=== Task statement ===
Could you give back every entry below exactly, with the pictures dropped?

(Exercise materials Opens)

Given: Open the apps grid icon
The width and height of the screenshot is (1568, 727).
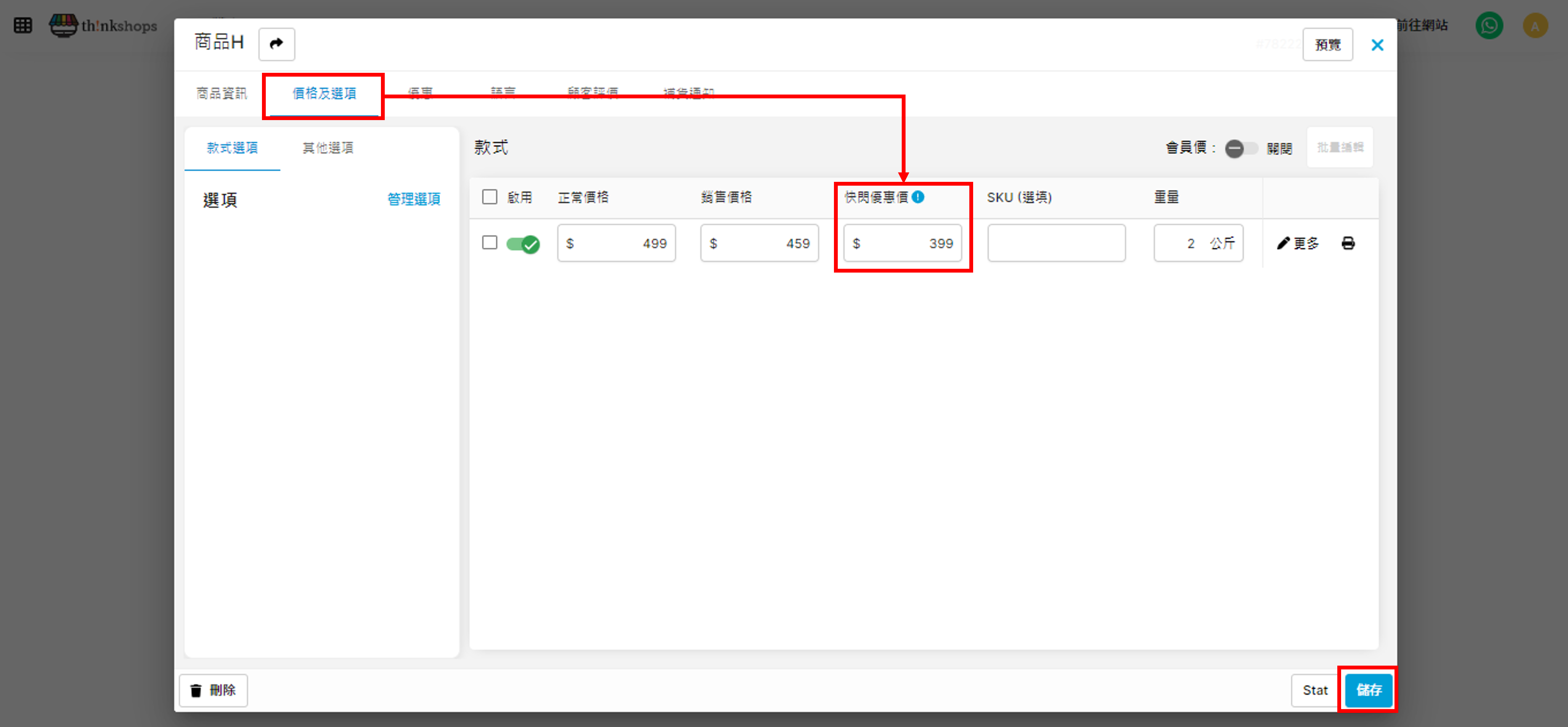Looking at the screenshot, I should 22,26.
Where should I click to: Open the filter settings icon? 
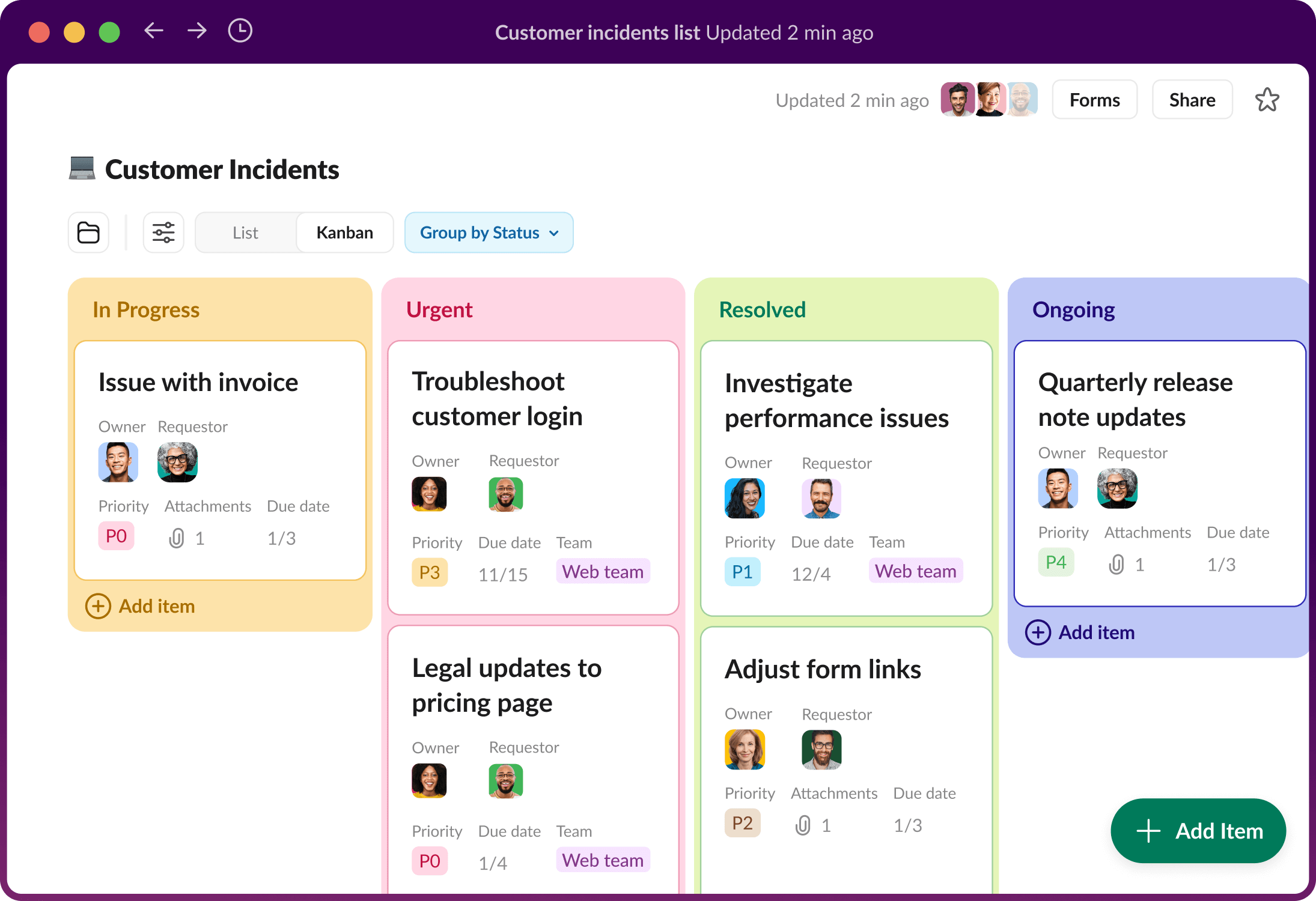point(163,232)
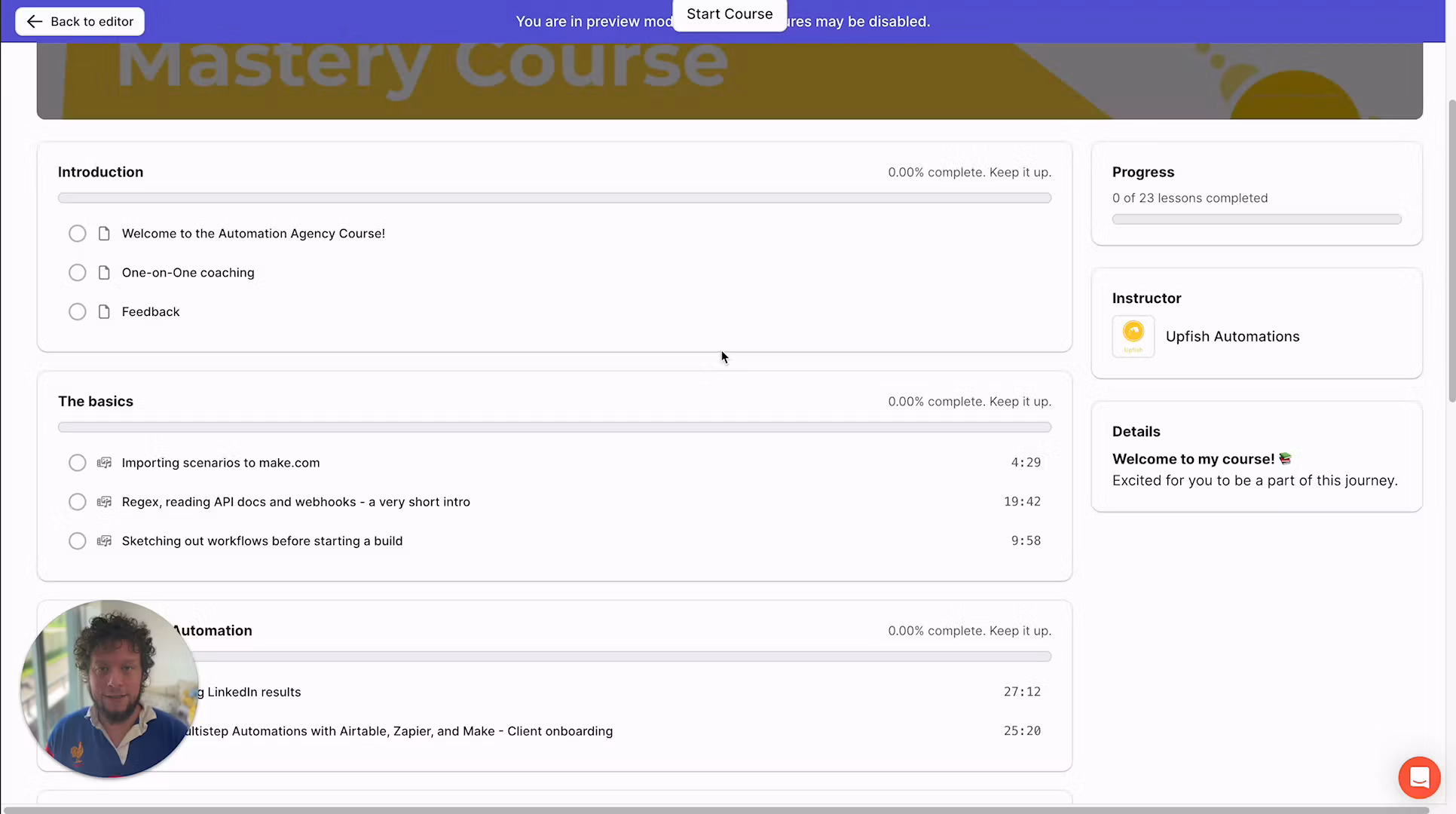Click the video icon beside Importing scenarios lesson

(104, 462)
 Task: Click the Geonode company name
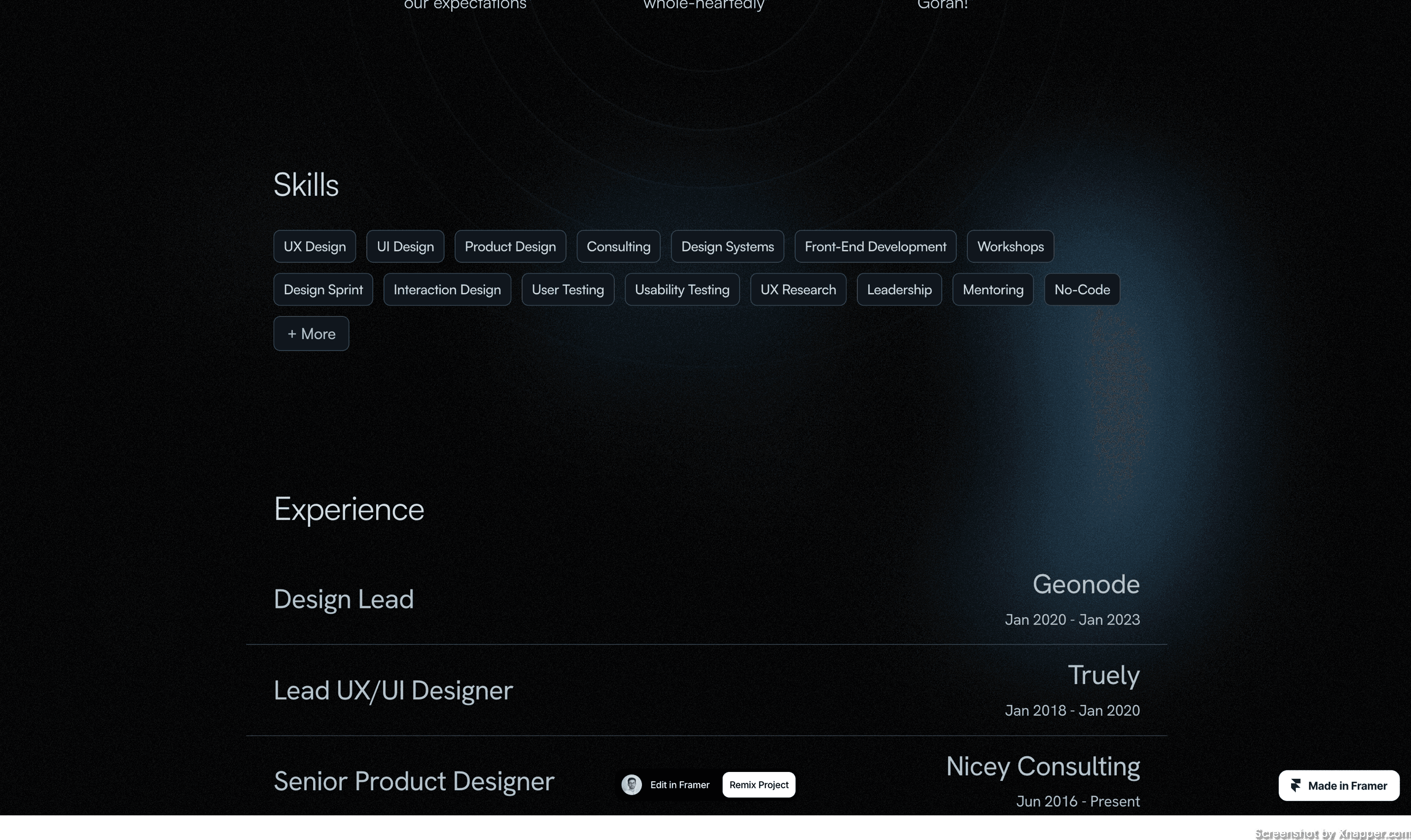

(Exercise materials Closes)

=== Answer for the task ===
Given: Open the apps grid icon
The width and height of the screenshot is (1568, 727).
Looking at the screenshot, I should 22,26.
Where should I click to: Open the filter settings icon? 
point(163,232)
Click the video icon beside Importing scenarios lesson

(104, 462)
 Task: Click the Geonode company name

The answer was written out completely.